# [What is needed]
Reproduce the listing below word for word, every line of it.

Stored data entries
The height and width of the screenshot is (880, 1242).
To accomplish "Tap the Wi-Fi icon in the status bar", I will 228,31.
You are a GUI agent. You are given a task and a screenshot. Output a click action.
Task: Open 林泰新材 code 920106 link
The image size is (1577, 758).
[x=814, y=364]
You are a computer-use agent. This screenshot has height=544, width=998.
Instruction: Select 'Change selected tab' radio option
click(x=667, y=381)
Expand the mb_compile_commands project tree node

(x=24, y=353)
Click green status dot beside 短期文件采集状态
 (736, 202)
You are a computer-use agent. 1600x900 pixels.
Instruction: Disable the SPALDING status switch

# [The solution]
The height and width of the screenshot is (880, 1242).
To accomplish "Tap the Wi-Fi icon in the status bar", I will 228,31.
You are a GUI agent. You are given a task and a screenshot. Output a click action.
Task: Open 林泰新材 code 920106 link
The image size is (1577, 758).
[x=814, y=364]
You are a computer-use agent. This screenshot has height=544, width=998.
Instruction: Select 'Change selected tab' radio option
click(x=667, y=381)
Expand the mb_compile_commands project tree node

(x=24, y=353)
Click green status dot beside 短期文件采集状态
 (736, 202)
You are a computer-use agent. 1600x900 pixels.
Instruction: Disable the SPALDING status switch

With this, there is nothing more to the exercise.